Finding a balance: Work and school


Kylie Wilcher is in her third year, working on her bachelor’s degree in health information management. She has 16 credit hours while working over 60 hours a week at her current place of work.

“ I was hired to be part-time but ever since mid-August I have been working full-time hours,” Wilcher said. “My last paycheck was 97 hours with overtime. It has affected my mental health in so many ways.”

One way it has affected her has been the late nights and early mornings of work that does not allow for a proper sleep schedule. Wilcher said another way it affects her is the hold it has on her social life. She has no time for homework on the days she works. The days that she is off, she tries to have time with her friends but is tired and has homework to catch up on.

Elaine Davies, a former SWOSU student adviser and a professor with a Ph.D. in communication, has had much experience with students who struggle with this lifestyle. She gives tips to students learning to deal with the stress of life, work and being a full-time student.

One tip Davies offers is to let your professors get to know you. At the beginning of the semester, consider setting up a Zoom call, a face-to-face meeting or just going in during office hours.

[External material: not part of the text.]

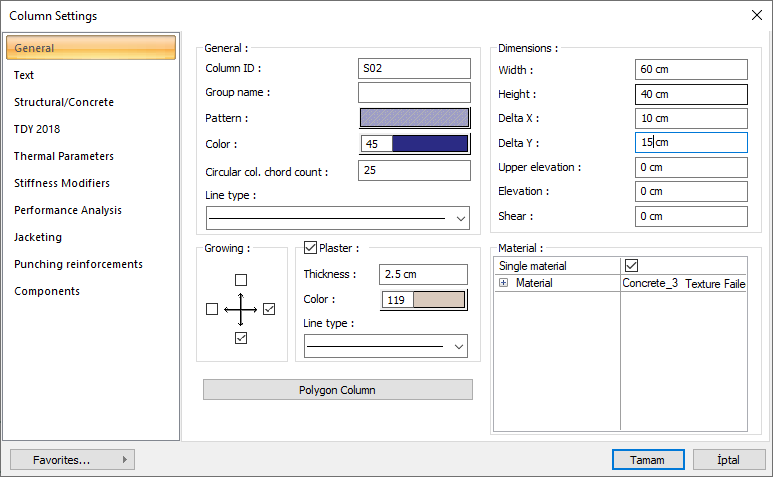Image resolution: width=773 pixels, height=477 pixels.
Task: Switch to the Structural/Concrete section
Action: 64,102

“Faculty are much more willing to give you extensions if they know who you are and what your situation is,” Davies said.

Students who are working full time may have various situations come to light, but if their professor is aware of this, they may consider lending a helping hand.

“When teachers make an intentional effort to get to know each of their students, it can foster a sense of belonging and connection to school, which can then build a foundation for academic success,” said Vicki Nishioka, a senior researcher at Northwest Education.

This means a student has a higher rate of succeeding when knowing their professor because of the comfortability within the classroom based on the student-teacher relationship. This idea was mentioned by Davies and is supported by many other faculty and administration.

Another way to help yourself is by planning ahead. Davies said: “Look at your syllabus for key due dates and exams. Put these dates in your phone and set alerts for a week and a few days prior to due dates. This gives you time to prepare and ask for help if you need it.”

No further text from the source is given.